Paul Ryan Misses the Mark on Fed Policy in Budget Blueprint

House Budget Committee Chairman Paul Ryan mischaracterizes the relationship between the Federal Reserve and the Obama administration in his discussion of monetary policy in the budget blueprint he released Tuesday.

Ryan implies that the government would “crank up the printing presses” as the country's budget deficit rises, injecting fresh money into the economy to compensate for the country’s fiscal woes. That, he says, would have some nasty side effects:

Unless we change course, we will have a debt crisis. Pressed for cash, the government will take the easy way out: It will crank up the printing presses. The final stage of this intergenerational theft will be the debasement of our currency. Government will cheat us of our just rewards. Our finances will collapse. The economy will stall. The safety net will unravel. And the most vulnerable will suffer.

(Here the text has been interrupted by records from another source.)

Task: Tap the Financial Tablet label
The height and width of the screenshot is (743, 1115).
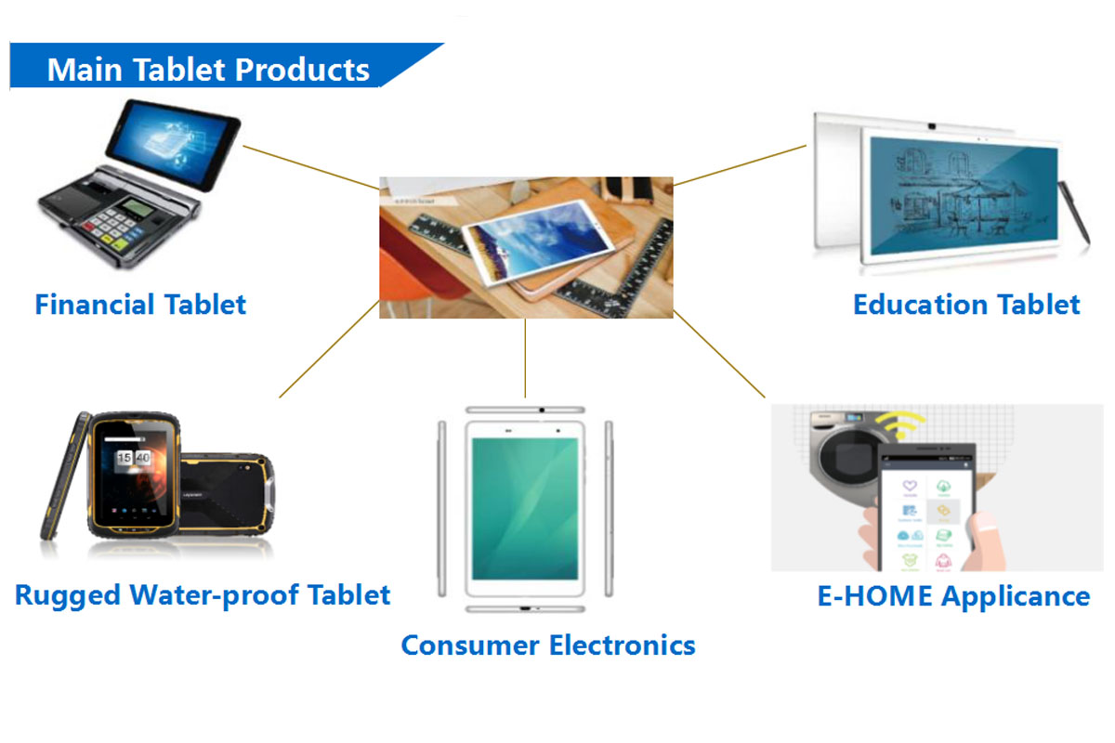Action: click(140, 305)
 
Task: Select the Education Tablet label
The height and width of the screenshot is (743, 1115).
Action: click(966, 305)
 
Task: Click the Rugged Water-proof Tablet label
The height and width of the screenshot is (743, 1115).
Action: click(203, 595)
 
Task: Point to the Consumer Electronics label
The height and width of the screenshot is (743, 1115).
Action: click(548, 645)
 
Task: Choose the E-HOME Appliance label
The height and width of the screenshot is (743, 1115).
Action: click(953, 595)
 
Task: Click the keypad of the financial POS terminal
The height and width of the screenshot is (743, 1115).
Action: click(113, 227)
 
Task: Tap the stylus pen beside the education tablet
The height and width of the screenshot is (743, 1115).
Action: click(1075, 213)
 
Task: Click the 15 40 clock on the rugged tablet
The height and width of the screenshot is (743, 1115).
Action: click(134, 457)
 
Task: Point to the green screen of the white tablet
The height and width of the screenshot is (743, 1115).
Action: click(525, 509)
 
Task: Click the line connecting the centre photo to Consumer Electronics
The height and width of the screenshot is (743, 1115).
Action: click(525, 358)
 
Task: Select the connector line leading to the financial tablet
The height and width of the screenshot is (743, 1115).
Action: click(311, 168)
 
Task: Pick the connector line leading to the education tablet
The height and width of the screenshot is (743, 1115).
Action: click(740, 165)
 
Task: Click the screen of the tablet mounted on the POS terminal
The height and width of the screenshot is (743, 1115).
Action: click(173, 144)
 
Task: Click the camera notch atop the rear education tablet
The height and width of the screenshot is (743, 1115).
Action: click(932, 126)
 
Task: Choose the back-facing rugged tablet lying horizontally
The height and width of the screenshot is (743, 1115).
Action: click(227, 492)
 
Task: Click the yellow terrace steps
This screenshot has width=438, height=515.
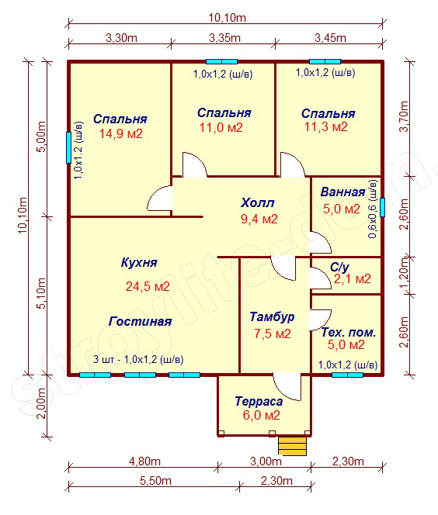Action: [292, 446]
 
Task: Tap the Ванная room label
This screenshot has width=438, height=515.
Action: [342, 192]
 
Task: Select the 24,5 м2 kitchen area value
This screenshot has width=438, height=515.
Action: [148, 286]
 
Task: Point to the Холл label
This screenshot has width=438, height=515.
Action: [257, 202]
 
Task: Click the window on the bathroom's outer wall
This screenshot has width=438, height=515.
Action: [382, 207]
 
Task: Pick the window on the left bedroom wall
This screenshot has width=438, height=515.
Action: [68, 147]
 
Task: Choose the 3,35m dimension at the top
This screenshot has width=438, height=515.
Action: [225, 38]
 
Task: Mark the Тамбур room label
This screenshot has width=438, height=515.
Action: [272, 317]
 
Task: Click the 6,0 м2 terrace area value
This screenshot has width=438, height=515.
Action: [262, 415]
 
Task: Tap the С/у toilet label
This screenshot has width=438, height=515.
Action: [339, 268]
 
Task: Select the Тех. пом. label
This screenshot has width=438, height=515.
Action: [348, 333]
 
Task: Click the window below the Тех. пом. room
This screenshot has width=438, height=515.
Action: [347, 375]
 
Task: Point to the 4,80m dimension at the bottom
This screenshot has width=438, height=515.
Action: [144, 461]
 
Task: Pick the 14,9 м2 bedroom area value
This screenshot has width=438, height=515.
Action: [121, 133]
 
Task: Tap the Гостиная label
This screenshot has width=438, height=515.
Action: [140, 321]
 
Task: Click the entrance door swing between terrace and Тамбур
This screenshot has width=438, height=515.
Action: [287, 388]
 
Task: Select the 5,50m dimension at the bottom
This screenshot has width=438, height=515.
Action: [155, 481]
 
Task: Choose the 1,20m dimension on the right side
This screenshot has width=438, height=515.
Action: [405, 272]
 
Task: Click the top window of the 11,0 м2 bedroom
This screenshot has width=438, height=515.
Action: [221, 61]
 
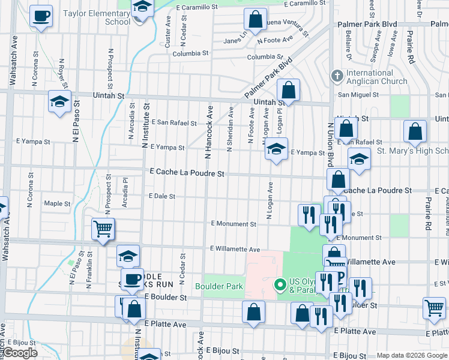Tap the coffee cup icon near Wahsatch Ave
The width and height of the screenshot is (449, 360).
[x=41, y=16]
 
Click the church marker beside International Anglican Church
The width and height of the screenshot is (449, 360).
[x=337, y=76]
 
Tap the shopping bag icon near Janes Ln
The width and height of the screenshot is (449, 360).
[x=256, y=19]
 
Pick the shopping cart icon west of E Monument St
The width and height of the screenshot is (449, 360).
[x=103, y=229]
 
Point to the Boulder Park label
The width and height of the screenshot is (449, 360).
[x=219, y=286]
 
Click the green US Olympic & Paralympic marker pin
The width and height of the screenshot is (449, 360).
[x=279, y=284]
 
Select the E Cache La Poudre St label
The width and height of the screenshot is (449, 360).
[x=187, y=173]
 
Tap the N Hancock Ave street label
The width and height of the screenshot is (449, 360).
[x=209, y=132]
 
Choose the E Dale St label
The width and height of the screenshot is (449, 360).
[x=161, y=196]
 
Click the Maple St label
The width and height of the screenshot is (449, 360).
[x=57, y=203]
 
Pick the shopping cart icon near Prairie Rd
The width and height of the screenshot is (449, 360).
[x=434, y=308]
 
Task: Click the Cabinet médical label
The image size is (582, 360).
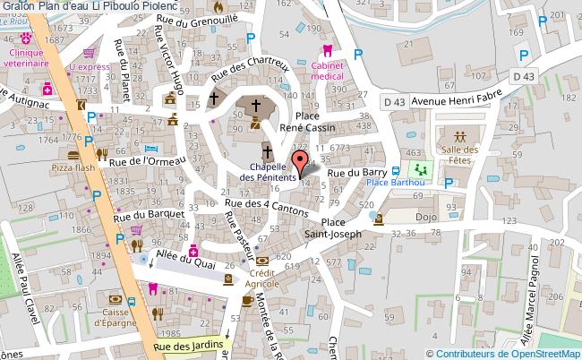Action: click(x=328, y=71)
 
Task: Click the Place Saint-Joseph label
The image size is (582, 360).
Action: click(x=333, y=228)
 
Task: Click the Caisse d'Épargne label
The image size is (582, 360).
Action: click(x=117, y=316)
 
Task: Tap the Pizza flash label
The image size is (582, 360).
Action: click(x=73, y=167)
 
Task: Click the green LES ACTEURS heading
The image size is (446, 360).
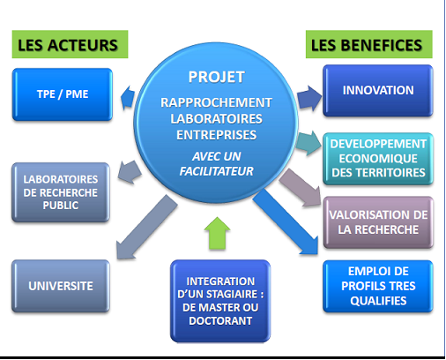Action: pyautogui.click(x=70, y=44)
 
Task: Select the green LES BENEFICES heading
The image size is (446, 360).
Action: pyautogui.click(x=369, y=44)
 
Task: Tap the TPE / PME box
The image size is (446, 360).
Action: pyautogui.click(x=63, y=94)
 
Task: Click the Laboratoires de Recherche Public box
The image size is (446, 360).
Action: pyautogui.click(x=61, y=192)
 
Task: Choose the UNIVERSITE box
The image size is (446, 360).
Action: pyautogui.click(x=61, y=286)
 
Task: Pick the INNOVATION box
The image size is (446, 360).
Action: pyautogui.click(x=378, y=91)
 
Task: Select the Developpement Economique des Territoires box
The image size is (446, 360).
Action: pyautogui.click(x=378, y=159)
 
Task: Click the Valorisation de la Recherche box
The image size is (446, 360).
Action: pyautogui.click(x=378, y=222)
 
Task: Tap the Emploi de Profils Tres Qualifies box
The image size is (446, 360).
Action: pyautogui.click(x=378, y=286)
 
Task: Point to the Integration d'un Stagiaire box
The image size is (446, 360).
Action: pyautogui.click(x=220, y=301)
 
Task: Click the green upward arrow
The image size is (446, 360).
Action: pyautogui.click(x=217, y=234)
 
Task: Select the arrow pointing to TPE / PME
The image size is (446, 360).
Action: pyautogui.click(x=128, y=98)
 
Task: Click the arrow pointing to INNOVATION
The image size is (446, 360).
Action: pyautogui.click(x=309, y=98)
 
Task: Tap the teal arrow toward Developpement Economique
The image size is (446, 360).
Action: pyautogui.click(x=308, y=143)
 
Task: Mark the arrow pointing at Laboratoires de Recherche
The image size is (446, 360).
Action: pyautogui.click(x=130, y=172)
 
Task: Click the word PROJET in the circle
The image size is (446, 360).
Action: pyautogui.click(x=216, y=77)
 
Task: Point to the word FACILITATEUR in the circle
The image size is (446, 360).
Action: pyautogui.click(x=216, y=171)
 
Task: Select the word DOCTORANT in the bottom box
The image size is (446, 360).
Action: pyautogui.click(x=220, y=321)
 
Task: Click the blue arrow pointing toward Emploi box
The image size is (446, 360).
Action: pyautogui.click(x=286, y=221)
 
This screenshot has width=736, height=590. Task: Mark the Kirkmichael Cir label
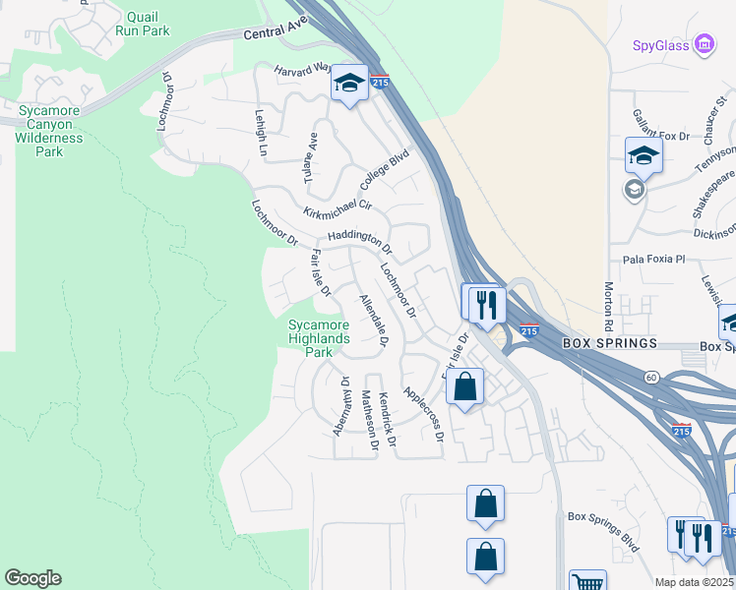pyautogui.click(x=337, y=206)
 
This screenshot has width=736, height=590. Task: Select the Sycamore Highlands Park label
pyautogui.click(x=319, y=338)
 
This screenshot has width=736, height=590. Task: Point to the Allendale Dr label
pyautogui.click(x=374, y=321)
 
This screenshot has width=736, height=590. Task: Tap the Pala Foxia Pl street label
pyautogui.click(x=653, y=260)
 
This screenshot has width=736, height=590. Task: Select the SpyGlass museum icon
pyautogui.click(x=704, y=44)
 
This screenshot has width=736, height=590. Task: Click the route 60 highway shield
pyautogui.click(x=651, y=377)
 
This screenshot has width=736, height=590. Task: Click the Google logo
pyautogui.click(x=32, y=578)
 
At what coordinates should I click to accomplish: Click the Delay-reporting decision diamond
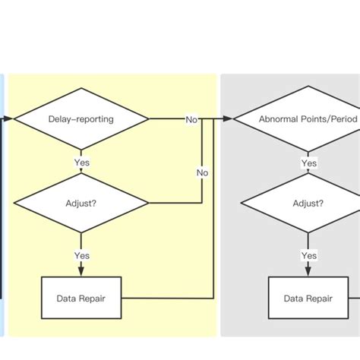(x=82, y=119)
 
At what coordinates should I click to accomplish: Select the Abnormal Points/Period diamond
(x=308, y=119)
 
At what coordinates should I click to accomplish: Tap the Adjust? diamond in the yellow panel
(x=82, y=204)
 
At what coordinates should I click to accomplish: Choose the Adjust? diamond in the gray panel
(x=308, y=204)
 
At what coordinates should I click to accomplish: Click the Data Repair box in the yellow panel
(x=81, y=298)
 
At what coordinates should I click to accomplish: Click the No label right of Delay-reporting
(x=192, y=119)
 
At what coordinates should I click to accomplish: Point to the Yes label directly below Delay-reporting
(x=82, y=163)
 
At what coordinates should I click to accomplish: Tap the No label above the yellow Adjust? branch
(x=203, y=172)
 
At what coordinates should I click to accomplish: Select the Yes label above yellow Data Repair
(x=82, y=256)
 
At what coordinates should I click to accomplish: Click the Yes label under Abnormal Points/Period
(x=308, y=163)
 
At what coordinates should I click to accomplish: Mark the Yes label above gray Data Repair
(x=308, y=256)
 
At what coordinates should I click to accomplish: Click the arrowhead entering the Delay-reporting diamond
(x=10, y=119)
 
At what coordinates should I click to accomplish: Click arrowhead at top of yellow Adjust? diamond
(x=82, y=172)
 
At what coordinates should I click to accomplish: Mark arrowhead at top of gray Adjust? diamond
(x=308, y=172)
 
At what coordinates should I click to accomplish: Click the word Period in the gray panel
(x=343, y=119)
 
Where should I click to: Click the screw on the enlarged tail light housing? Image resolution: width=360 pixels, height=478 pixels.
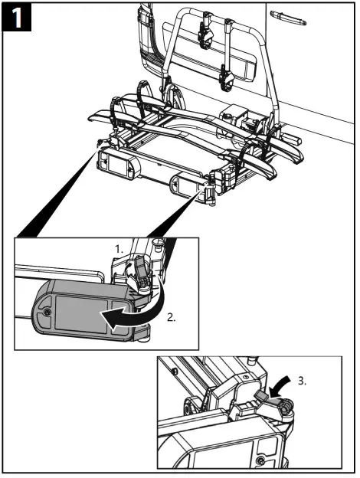pos(45,313)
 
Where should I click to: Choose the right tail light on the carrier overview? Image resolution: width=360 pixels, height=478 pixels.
pos(186,186)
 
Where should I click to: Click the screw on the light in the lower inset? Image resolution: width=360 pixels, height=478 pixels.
pos(262,460)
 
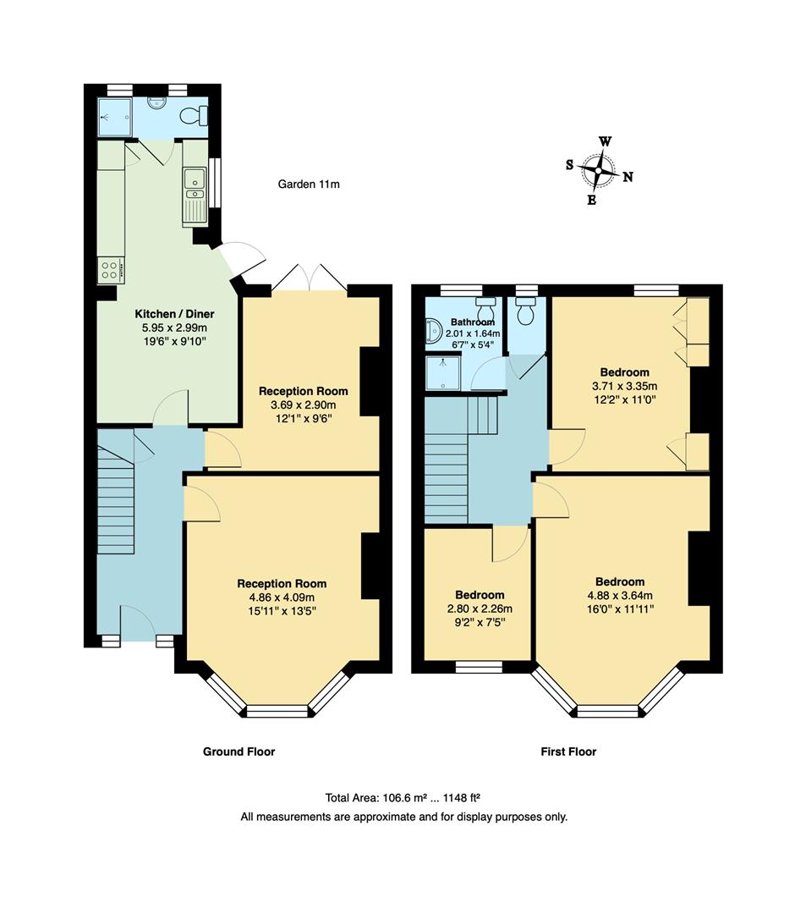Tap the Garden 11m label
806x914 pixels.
[309, 184]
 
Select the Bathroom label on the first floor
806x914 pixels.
[472, 322]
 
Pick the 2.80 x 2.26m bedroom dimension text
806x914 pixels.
[480, 608]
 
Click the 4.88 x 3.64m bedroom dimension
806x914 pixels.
[620, 595]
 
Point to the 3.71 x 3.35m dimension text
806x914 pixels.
[624, 386]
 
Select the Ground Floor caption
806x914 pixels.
[239, 752]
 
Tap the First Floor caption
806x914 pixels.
[568, 752]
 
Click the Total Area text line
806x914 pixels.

Ryan’s warning ignores the fact that the Fed is an independent institution and is bound by law to focus on its twin objectives of keeping prices stable and unemployment low. Congress created the central bank to be independent from politics by staggering the terms of its board and chairman and not subjecting it to the congressional appropriations process. If the Fed were to act directly at the behest of the Obama administration--or any administration--lawmakers with oversight of the Fed would hold it accountable for doing so.

Fed critics of late have primarily focused on the risks of the bank’s easy-money policies, not the accusation that the central bank is playing politics. Since the financial crisis, the Fed has used a number of tools in its attempt to boost the lackluster economy. It ramped up its communications efforts, trying to provide the market with greater assurance as to its future plans. It slashed its benchmark interest rate to zero in 2008. It sought to lower long-term interest rates and stimulate the economy through three successive rounds of large-scale bond-buying, known as QE1, QE2, and QE3, as well as a separate maturity-extension program known as “Operation Twist.”

The asset-purchase programs put downward pressure on long-term interest rates by reducing the supply of Treasury bonds (government debt) as well as mortgage-backed securities on the market. Investors react to the more limited supply by bidding up the prices of these securities. The interest rates on the bonds, which move in the opposite direction of prices, fall as a result.

The Fed hopes that by lowering interest rates, it will encourage economic activity. Minutes from the bank’s policy-setting meetings and statements by Fed officials reveal that decisions to undertake those purchases have been based on concerns about deflation as well as the country’s high unemployment rate, not political pressure.

That hasn't stopped the accusations of some critics. Texas Gov. Rick Perry famously said in 2011, “Printing more money to play politics ... is almost treacherous or treasonous in my opinion.” The most recent decision to launch a bond-buying program came just two months before the 2012 presidential election and caused some pundits and columnists to remark that Chairman Ben Bernanke (a Republican appointed by George W. Bush) and his policy-setting committee, which consists of Democrats and Republicans, handed the election to Obama by juicing the economy in the final stretch of the race.

But even many of the Fed's prominent critics believe policymakers' economic views, not their political perspectives, are behind the monetary-policy decisions. Some conservative critics of the central bank say the Fed's actions to stimulate the economy are evidence of Obama’s failure to fix the economy on his own. But most of those critics have not insinuated that the central bank was acting at the behest of the administration. Many critics have emphasized what they see as the risks of the unconventional policy course the Fed is charting; even former Rep. Ron Paul, R-Texas, a vocal Fed-basher who retired from Congress at the beginning of this year, didn't mention the election in the statement he released after the Fed announced QE3.

The Fed has pledged to keep up QE3, which is an open-ended $85 billion in purchases a month, until the labor market improves substantially. With unemployment at 7.7 percent, just 0.4 percentage points below the level it was when the Fed launched the program and well above the 5.2 to 6.0 percent the Fed has forecast over the long term, and with inflation expectations contained, the Fed's policy-setting committee is likely to continue on with the easy-money policies for the time being because it thinks that's what's best for the economynot what's best for politicians.